Juliette Young - Conflits à la loupe - COMUE Université Bourgogne-Franche-Comté

Juliette Young – Conflits à la loupe

Forte d’une approche interdisciplinaire, spécialiste de biodiversité et de science politique, Juliette Young a obtenu un fellowship de l’I-SITE d’Université Bourgogne Franche-Comté. Elle étudie, sur le terrain, dans le cadre d’un dispositif d’action-recherche original, les conflits liés à la transition agro-écologique.

Depuis qu’elle est enfant, Juliette Young voyage, visite le monde, avide de découvertes. Ce goût pour la rencontre avec l’Autre explique, au moins en partie, sa capacité à écouter et à comprendre, son esprit de tolérance, son empathie, son enthousiasme aussi. Son père était un diplomate britannique. Sa famille a déménagé au gré de ses nominations : Londres, Damas, Paris, New Delhi… « Sans même m’en rendre compte, je me suis habituée à changer de lieu de vie tous les trois ans environ », résume Juliette Young, le sourire aux lèvres. De fait, son CV est un album de voyage. Son bac scientifique en poche après ses années de lycée français, elle décroche un bachelor de zoologie à Londres. Elle s’accorde ensuite quelques mois pour travailler dans un centre d’accueil et de soins pour chimpanzés au Sierra Leone. Un coup militaire l’oblige à rentrer en Europe. Elle s’installe à Leeds pour passer un master en biodiversité et préservation des espèces. Dans la foulée, direction la Polynésie, pour étudier des parasites qui, profitant de la déforestation, s’attaque aux figuiers des îles Cook. Retour au Royaume-Uni, cette fois près d’Aberdeen, où Juliette Young est recrutée au Center for Ecology and Hydrology pour travailler sur le projet européen Bioforum. Objectif : comprendre les conflits qui émergent entre la préservation des espèces et les autres activités humaines. « Je découvre alors que, dans les situations conflictuelles, injecter du savoir scientifique permet de mieux comprendre le conflit mais suffit rarement pour y mettre fin. La science n’est pas la seule clé pour sortir d’un conflit. Par exemple, même si on avance des arguments scientifiques et des chiffres étayés sur l’impact de la présence du loup, les conflits entre éleveurs, défenseurs de la faune sauvage et autres acteurs perdurent en raison de la profondeur et de la complexité des conflits humains. » Cette expérience nourrit sa thèse, obtenue à l’University of East Anglia : à la croisée des chemins, entre la zoologie et la science politique, Juliette Young décortique les mécanismes conflictuels qui sont à l’œuvre dans les zones Natura 2000 en Écosse. La jeune docteure élargit ensuite ses recherches aux relations entre connaissance scientifique, décision politique et opinion publique, devenant coordinatrice d’Eklipse, programme de recherche financé par la Commission européenne.
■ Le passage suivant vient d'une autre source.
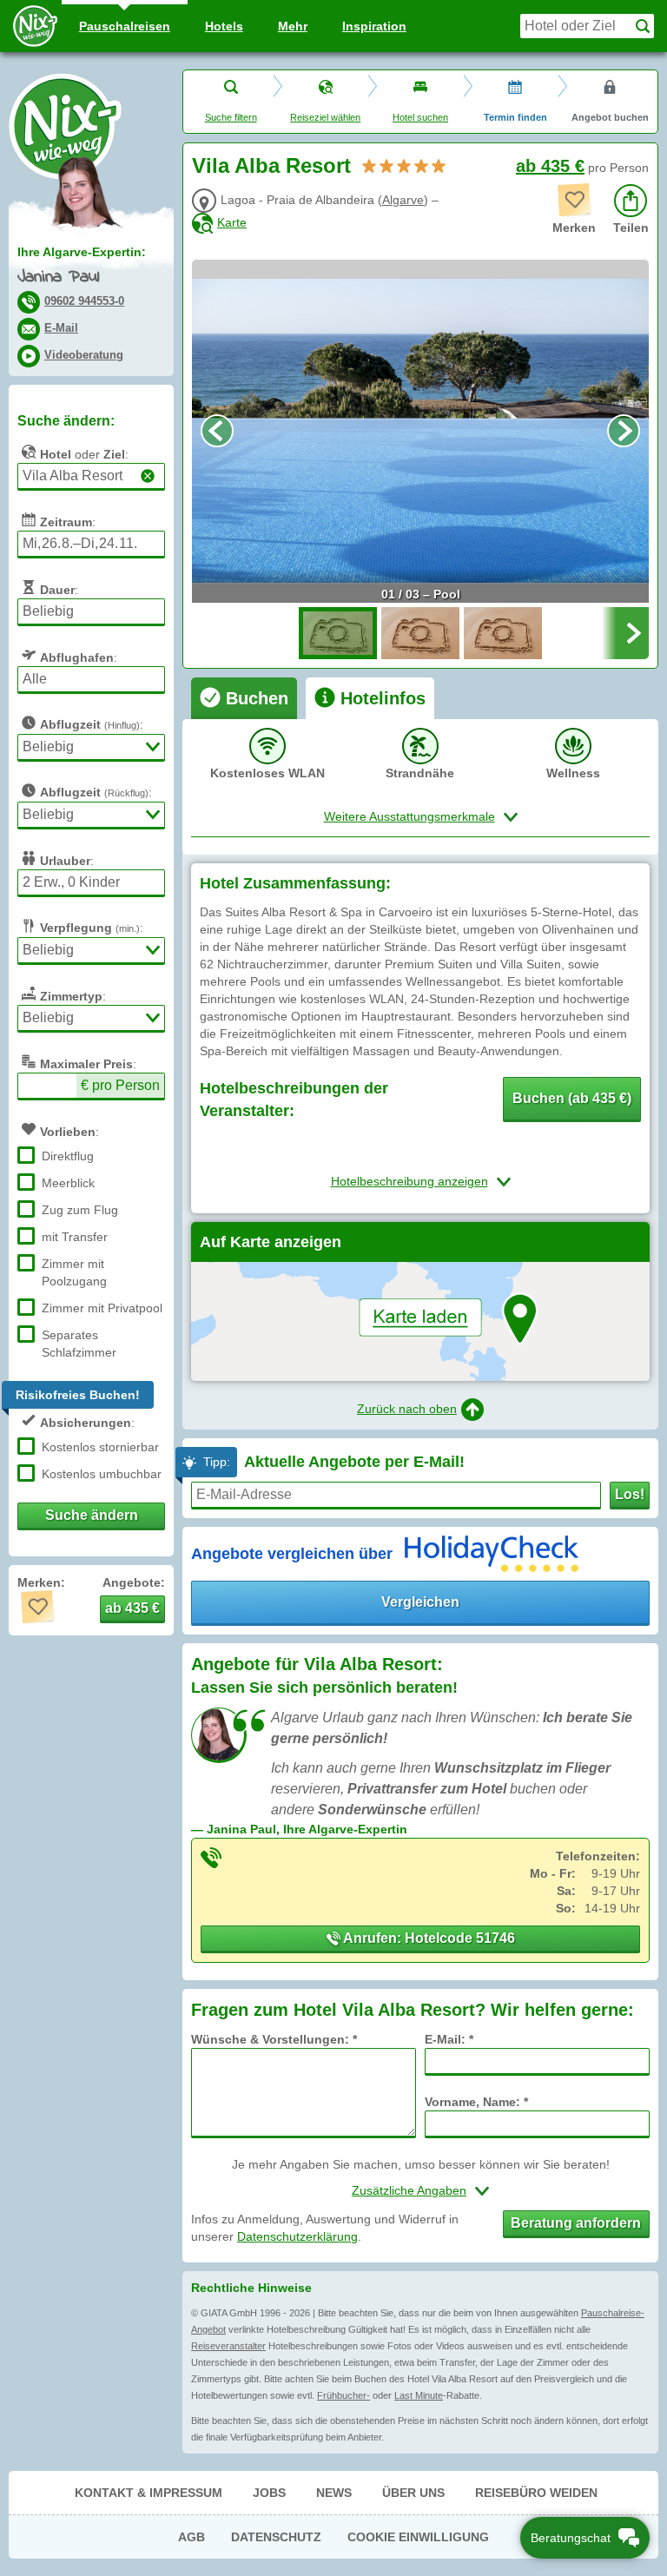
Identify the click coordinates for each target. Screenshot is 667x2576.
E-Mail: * (449, 2039)
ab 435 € (550, 165)
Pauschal (124, 26)
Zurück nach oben (407, 1409)
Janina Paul (58, 277)
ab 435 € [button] (132, 1608)
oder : (84, 454)
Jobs (269, 2493)
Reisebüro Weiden (536, 2493)
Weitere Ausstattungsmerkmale (409, 816)
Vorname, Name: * (476, 2102)
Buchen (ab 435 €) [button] (571, 1098)
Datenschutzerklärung (297, 2236)
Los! (629, 1494)
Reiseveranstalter (228, 2346)
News (334, 2493)
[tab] (244, 698)
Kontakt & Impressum (148, 2493)
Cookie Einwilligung (418, 2537)
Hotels (224, 26)
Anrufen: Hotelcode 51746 (427, 1938)
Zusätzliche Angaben (409, 2190)
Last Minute (418, 2395)
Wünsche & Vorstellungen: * (274, 2039)
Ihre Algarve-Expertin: (81, 252)
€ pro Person (120, 1085)
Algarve (403, 200)
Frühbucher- (343, 2395)
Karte (232, 222)
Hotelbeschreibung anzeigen (409, 1181)
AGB (191, 2537)
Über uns (413, 2493)
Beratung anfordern (576, 2223)
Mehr (292, 26)
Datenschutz (276, 2537)
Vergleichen (420, 1602)
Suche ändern (91, 1515)
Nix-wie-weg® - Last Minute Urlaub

En 2018, Juliette Young traverse la Manche et s’installe à Dijon, où son mari obtient un poste à l’Institut national de recherche pour l’agriculture, l’alimentation et l’environnement (Inrae). En 2019, elle obtient, pour une durée de trois ans, un fellowship octroyé dans le cadre du PIA ISITE-BFC porté par Université Bourgogne Franche-Comté (UBFC), en tant que chercheuse junior. Ce fellowship ISITE-BFC (tenure track) lui permet de nouer de fortes relations de travail avec les chercheurs de l’unité mixte de recherche (UMR) Agroécologie, dont la co-tutelle implique INRAE, le CNRS et UBFC via AgroSup Dijon et l’université de Bourgogne. Il contribue ainsi à la poursuite de sa carrière : en décembre 2020, elle est titularisée par INRAE, et est nommée directrice de recherche au sein de l’UMR Agroécologie. Le sujet de ses travaux est toujours lié à l’analyse des ressorts des conflits, mais cette fois dans le domaine spécifique de la transition agro-écologique. « Nous étudions actuellement trois cas précis liés à l’utilisation des produits phytosanitaires : dans l’Auxerrois, nous évaluons les questions liées à l’impact des intrants sur la qualité de l’eau, dans le Mâconnais, les relations entre la viticulture et les riverains et près de Dole, celles entre agriculteurs et apiculteurs. » Dans chaque cas, le travail de l’équipe – composée de quatre personnes – menée par Juliette Young consiste à analyser le contexte et l’historique du conflit, les positions et visions de chacun ainsi que les freins et leviers à la mise en œuvre d’une solution. Au total, les chercheurs ont mené une soixantaine d’entretiens, restitués par des vidéos qui seront projetées en ouverture de « transformation labs » réunissant les parties prenantes. « L’objectif de ces labs est de favoriser la compréhension mutuelle, de permettre aux acteurs d’élaborer et de coproduire eux-mêmes, les solutions. » Ce dispositif place la chercheuse dans une double posture d’observation mais aussi d’intervention, dans le cadre de différends où les enjeux sont à la fois écologiques, économiques et sociaux. Ce dispositif d’action-recherche passionne Juliette Young. « Cela permet de mieux comprendre les conflits autour des questions environnementales et de déterminer jusqu’à quelle échelle ce genre de dispositif participatif fonctionne. »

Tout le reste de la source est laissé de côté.